(Item position entries)
■ ■ ■ ■ ■ ■ ■
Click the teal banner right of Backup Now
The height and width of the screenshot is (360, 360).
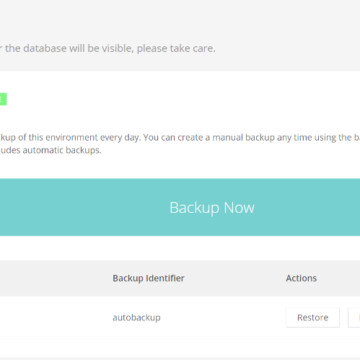308,207
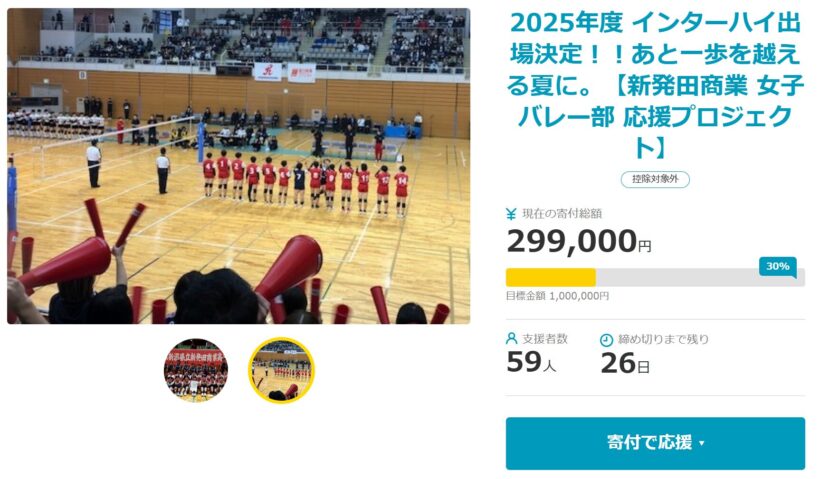Image resolution: width=820 pixels, height=479 pixels.
Task: Click the 締め切りまで残り label text
Action: tap(663, 339)
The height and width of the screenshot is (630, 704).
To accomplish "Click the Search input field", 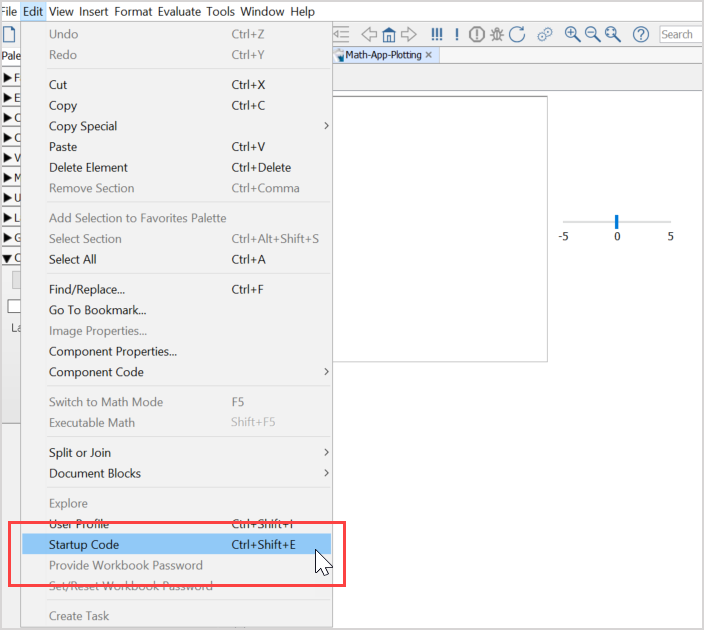I will click(x=680, y=34).
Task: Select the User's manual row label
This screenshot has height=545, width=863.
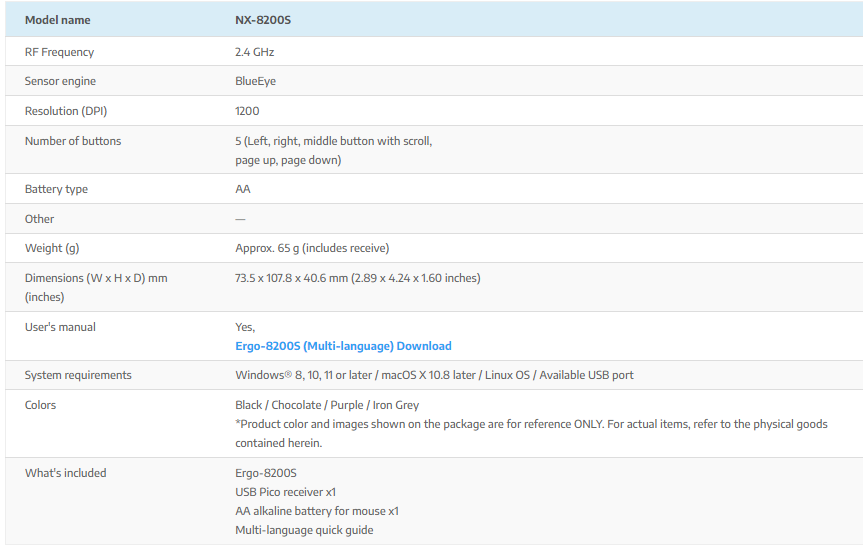Action: coord(60,327)
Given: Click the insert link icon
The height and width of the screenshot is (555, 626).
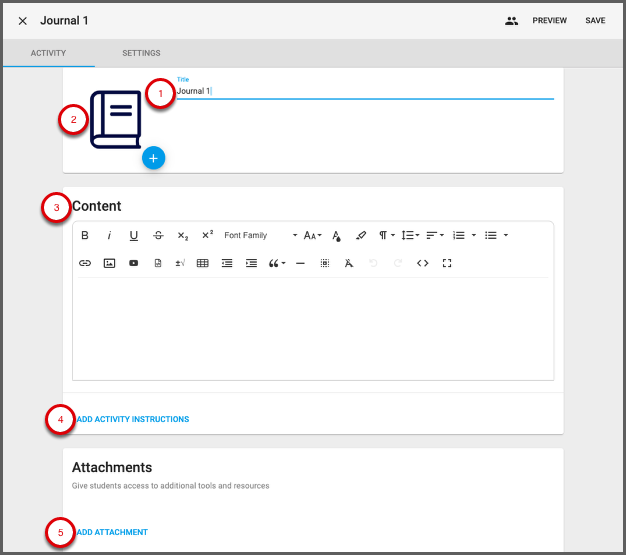Looking at the screenshot, I should (x=85, y=263).
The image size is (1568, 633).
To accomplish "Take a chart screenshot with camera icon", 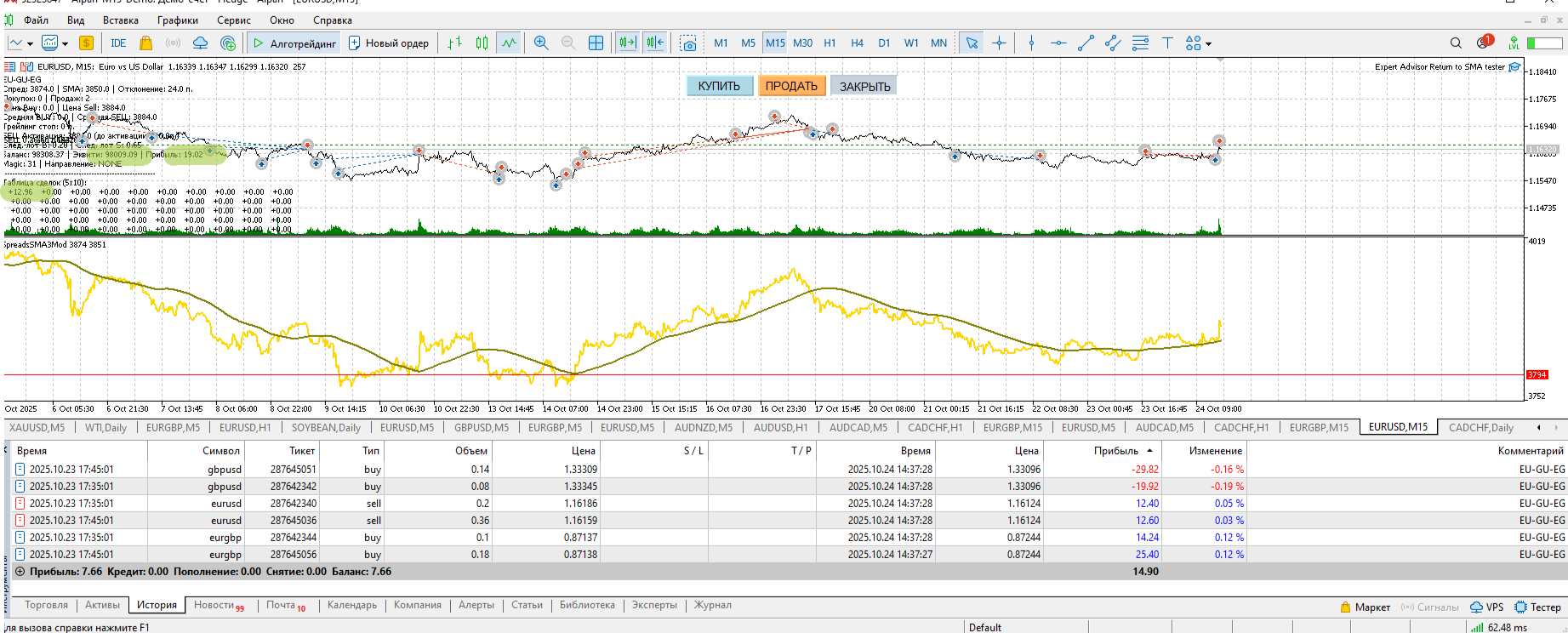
■ ■ ■ ■ ■ ■ ■
> [Prompt] Copy out the part of the listing that opens with the line containing "Task: Select the User's manual row label" and runs through the end of the listing, leaving out the pictures.

> [Full answer]
Task: Select the User's manual row label
This screenshot has height=545, width=863.
Action: coord(60,327)
Given: Click the insert link icon
The height and width of the screenshot is (555, 626).
Looking at the screenshot, I should (x=85, y=263).
The image size is (1568, 633).
To accomplish "Take a chart screenshot with camera icon", 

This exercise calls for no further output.